Exercise aim — Put the lines below into a Markdown table with the columns No. and Line, giving each nonblank line its own numbered row and skipping blank ones.

--- Start of Data in this exercise ---

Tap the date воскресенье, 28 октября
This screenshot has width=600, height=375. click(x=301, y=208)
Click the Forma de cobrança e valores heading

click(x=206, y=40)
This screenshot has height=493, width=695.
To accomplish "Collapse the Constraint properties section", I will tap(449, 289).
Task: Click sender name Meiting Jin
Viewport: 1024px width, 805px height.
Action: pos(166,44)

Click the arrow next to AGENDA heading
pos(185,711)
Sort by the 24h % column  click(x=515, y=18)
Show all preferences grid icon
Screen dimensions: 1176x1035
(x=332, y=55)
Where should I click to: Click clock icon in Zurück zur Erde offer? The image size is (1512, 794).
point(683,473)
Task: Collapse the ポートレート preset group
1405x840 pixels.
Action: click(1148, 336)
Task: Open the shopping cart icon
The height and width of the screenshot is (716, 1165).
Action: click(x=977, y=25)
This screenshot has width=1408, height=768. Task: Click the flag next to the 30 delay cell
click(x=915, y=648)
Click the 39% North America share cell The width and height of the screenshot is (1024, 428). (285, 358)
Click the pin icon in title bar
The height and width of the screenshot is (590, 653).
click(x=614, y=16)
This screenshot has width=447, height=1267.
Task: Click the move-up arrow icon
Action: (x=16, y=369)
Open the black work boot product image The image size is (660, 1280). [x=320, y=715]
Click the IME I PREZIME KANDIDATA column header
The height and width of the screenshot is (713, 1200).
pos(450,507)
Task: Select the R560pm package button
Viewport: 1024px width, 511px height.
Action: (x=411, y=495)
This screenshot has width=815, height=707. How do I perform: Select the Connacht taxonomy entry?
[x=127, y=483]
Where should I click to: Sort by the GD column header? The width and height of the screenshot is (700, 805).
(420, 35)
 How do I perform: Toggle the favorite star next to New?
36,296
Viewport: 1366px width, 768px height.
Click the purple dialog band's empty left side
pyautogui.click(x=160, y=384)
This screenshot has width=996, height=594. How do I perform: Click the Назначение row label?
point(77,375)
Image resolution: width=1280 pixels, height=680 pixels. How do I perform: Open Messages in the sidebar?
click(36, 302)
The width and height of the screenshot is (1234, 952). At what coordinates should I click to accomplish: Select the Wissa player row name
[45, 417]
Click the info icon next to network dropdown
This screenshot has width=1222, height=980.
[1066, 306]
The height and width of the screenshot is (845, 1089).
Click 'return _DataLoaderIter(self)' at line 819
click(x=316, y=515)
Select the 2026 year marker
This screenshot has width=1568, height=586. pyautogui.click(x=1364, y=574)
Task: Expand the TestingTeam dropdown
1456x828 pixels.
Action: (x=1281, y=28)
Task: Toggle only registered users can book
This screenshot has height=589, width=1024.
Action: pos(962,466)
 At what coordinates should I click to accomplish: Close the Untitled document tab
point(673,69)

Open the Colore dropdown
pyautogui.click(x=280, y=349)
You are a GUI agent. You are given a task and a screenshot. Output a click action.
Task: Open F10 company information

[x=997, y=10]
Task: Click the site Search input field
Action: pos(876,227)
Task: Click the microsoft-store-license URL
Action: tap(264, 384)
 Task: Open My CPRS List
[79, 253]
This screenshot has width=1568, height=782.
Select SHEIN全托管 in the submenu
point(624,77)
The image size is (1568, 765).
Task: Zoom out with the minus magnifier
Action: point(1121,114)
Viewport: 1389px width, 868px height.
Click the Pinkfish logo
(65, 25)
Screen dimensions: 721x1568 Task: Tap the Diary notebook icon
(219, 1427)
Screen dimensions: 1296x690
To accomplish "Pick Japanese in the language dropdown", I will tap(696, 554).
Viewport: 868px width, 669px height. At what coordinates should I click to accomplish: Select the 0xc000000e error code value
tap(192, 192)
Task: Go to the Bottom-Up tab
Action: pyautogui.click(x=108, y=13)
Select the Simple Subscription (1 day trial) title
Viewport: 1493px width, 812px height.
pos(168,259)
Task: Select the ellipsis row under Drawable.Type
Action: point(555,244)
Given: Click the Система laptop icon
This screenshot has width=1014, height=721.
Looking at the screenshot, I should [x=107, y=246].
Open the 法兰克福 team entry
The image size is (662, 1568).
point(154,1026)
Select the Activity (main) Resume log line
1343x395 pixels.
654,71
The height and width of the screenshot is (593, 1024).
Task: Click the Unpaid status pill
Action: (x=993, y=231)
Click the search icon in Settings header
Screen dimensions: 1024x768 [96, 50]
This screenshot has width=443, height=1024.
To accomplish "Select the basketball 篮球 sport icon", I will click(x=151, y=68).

--- End of Data in this exercise ---

Full response —
| No. | Line |
|---|---|
| 1 | Tap the date воскресенье, 28 октября |
| 2 | This screenshot has width=600, height=375. click(x=301, y=208) |
| 3 | Click the Forma de cobrança e valores heading |
| 4 | click(x=206, y=40) |
| 5 | This screenshot has height=493, width=695. |
| 6 | To accomplish "Collapse the Constraint properties section", I will tap(449, 289). |
| 7 | Task: Click sender name Meiting Jin |
| 8 | Viewport: 1024px width, 805px height. |
| 9 | Action: pos(166,44) |
| 10 | Click the arrow next to AGENDA heading |
| 11 | pos(185,711) |
| 12 | Sort by the 24h % column  click(x=515, y=18) |
| 13 | Show all preferences grid icon |
| 14 | Screen dimensions: 1176x1035 |
| 15 | (x=332, y=55) |
| 16 | Where should I click to: Click clock icon in Zurück zur Erde offer? The image size is (1512, 794). |
| 17 | point(683,473) |
| 18 | Task: Collapse the ポートレート preset group |
| 19 | 1405x840 pixels. |
| 20 | Action: click(1148, 336) |
| 21 | Task: Open the shopping cart icon |
| 22 | The height and width of the screenshot is (716, 1165). |
| 23 | Action: click(x=977, y=25) |
| 24 | This screenshot has width=1408, height=768. Task: Click the flag next to the 30 delay cell |
| 25 | click(x=915, y=648) |
| 26 | Click the 39% North America share cell The width and height of the screenshot is (1024, 428). (285, 358) |
| 27 | Click the pin icon in title bar |
| 28 | The height and width of the screenshot is (590, 653). |
| 29 | click(x=614, y=16) |
| 30 | This screenshot has width=447, height=1267. |
| 31 | Task: Click the move-up arrow icon |
| 32 | Action: (x=16, y=369) |
| 33 | Open the black work boot product image The image size is (660, 1280). [x=320, y=715] |
| 34 | Click the IME I PREZIME KANDIDATA column header |
| 35 | The height and width of the screenshot is (713, 1200). |
| 36 | pos(450,507) |
| 37 | Task: Select the R560pm package button |
| 38 | Viewport: 1024px width, 511px height. |
| 39 | Action: (x=411, y=495) |
| 40 | This screenshot has width=815, height=707. How do I perform: Select the Connacht taxonomy entry? |
| 41 | [x=127, y=483] |
| 42 | Where should I click to: Sort by the GD column header? The width and height of the screenshot is (700, 805). |
| 43 | (420, 35) |
| 44 |  How do I perform: Toggle the favorite star next to New? |
| 45 | 36,296 |
| 46 | Viewport: 1366px width, 768px height. |
| 47 | Click the purple dialog band's empty left side |
| 48 | pyautogui.click(x=160, y=384) |
| 49 | This screenshot has width=996, height=594. How do I perform: Click the Назначение row label? |
| 50 | point(77,375) |
| 51 | Image resolution: width=1280 pixels, height=680 pixels. How do I perform: Open Messages in the sidebar? |
| 52 | click(36, 302) |
| 53 | The width and height of the screenshot is (1234, 952). At what coordinates should I click to accomplish: Select the Wissa player row name |
| 54 | [45, 417] |
| 55 | Click the info icon next to network dropdown |
| 56 | This screenshot has width=1222, height=980. |
| 57 | [1066, 306] |
| 58 | The height and width of the screenshot is (845, 1089). |
| 59 | Click 'return _DataLoaderIter(self)' at line 819 |
| 60 | click(x=316, y=515) |
| 61 | Select the 2026 year marker |
| 62 | This screenshot has width=1568, height=586. pyautogui.click(x=1364, y=574) |
| 63 | Task: Expand the TestingTeam dropdown |
| 64 | 1456x828 pixels. |
| 65 | Action: (x=1281, y=28) |
| 66 | Task: Toggle only registered users can book |
| 67 | This screenshot has height=589, width=1024. |
| 68 | Action: pos(962,466) |
| 69 |  At what coordinates should I click to accomplish: Close the Untitled document tab |
| 70 | point(673,69) |
| 71 | Open the Colore dropdown |
| 72 | pyautogui.click(x=280, y=349) |
| 73 | You are a GUI agent. You are given a task and a screenshot. Output a click action. |
| 74 | Task: Open F10 company information |
| 75 | [x=997, y=10] |
| 76 | Task: Click the site Search input field |
| 77 | Action: pos(876,227) |
| 78 | Task: Click the microsoft-store-license URL |
| 79 | Action: tap(264, 384) |
| 80 |  Task: Open My CPRS List |
| 81 | [79, 253] |
| 82 | This screenshot has width=1568, height=782. |
| 83 | Select SHEIN全托管 in the submenu |
| 84 | point(624,77) |
| 85 | The image size is (1568, 765). |
| 86 | Task: Zoom out with the minus magnifier |
| 87 | Action: point(1121,114) |
| 88 | Viewport: 1389px width, 868px height. |
| 89 | Click the Pinkfish logo |
| 90 | (65, 25) |
| 91 | Screen dimensions: 721x1568 Task: Tap the Diary notebook icon |
| 92 | (219, 1427) |
| 93 | Screen dimensions: 1296x690 |
| 94 | To accomplish "Pick Japanese in the language dropdown", I will tap(696, 554). |
| 95 | Viewport: 868px width, 669px height. At what coordinates should I click to accomplish: Select the 0xc000000e error code value |
| 96 | tap(192, 192) |
| 97 | Task: Go to the Bottom-Up tab |
| 98 | Action: pyautogui.click(x=108, y=13) |
| 99 | Select the Simple Subscription (1 day trial) title |
| 100 | Viewport: 1493px width, 812px height. |
| 101 | pos(168,259) |
| 102 | Task: Select the ellipsis row under Drawable.Type |
| 103 | Action: point(555,244) |
| 104 | Given: Click the Система laptop icon |
| 105 | This screenshot has width=1014, height=721. |
| 106 | Looking at the screenshot, I should [x=107, y=246]. |
| 107 | Open the 法兰克福 team entry |
| 108 | The image size is (662, 1568). |
| 109 | point(154,1026) |
| 110 | Select the Activity (main) Resume log line |
| 111 | 1343x395 pixels. |
| 112 | 654,71 |
| 113 | The height and width of the screenshot is (593, 1024). |
| 114 | Task: Click the Unpaid status pill |
| 115 | Action: (x=993, y=231) |
| 116 | Click the search icon in Settings header |
| 117 | Screen dimensions: 1024x768 [96, 50] |
| 118 | This screenshot has width=443, height=1024. |
| 119 | To accomplish "Select the basketball 篮球 sport icon", I will click(x=151, y=68). |